WAT JE MOET DOEN
Schrijf alle gegevens hieronder over en vervang daarbij "checkbox" door "check box". Laat de rest precies zoals het is.

GEGEVENS
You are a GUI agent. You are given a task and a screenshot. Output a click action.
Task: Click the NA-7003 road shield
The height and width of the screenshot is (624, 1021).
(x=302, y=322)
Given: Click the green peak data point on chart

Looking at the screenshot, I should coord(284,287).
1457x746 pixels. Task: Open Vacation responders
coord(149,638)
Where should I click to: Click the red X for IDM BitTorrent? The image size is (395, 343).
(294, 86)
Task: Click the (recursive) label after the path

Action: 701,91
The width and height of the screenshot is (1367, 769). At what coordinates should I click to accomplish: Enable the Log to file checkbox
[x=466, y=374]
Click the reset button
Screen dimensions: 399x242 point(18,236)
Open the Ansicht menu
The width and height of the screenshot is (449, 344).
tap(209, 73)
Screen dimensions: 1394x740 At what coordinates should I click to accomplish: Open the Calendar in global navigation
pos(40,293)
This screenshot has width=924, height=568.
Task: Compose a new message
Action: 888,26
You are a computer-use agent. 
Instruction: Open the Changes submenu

UITWERKING
You are a GUI agent. You are given a task and a screenshot. Output a click action.
Task: Click the NA-7003 road shield
The height and width of the screenshot is (624, 1021).
(x=302, y=322)
Given: Click the green peak data point on chart

Looking at the screenshot, I should coord(284,287).
1457x746 pixels. Task: Open Vacation responders
coord(149,638)
Where should I click to: Click the red X for IDM BitTorrent? The image size is (395, 343).
(294, 86)
Task: Click the (recursive) label after the path

Action: 701,91
The width and height of the screenshot is (1367, 769). At what coordinates should I click to accomplish: Enable the Log to file check box
[x=466, y=374]
Click the reset button
Screen dimensions: 399x242 point(18,236)
Open the Ansicht menu
The width and height of the screenshot is (449, 344).
tap(209, 73)
Screen dimensions: 1394x740 At what coordinates should I click to accomplish: Open the Calendar in global navigation
pos(40,293)
This screenshot has width=924, height=568.
Task: Compose a new message
Action: 888,26
You are a computer-use agent. 
Instruction: Open the Changes submenu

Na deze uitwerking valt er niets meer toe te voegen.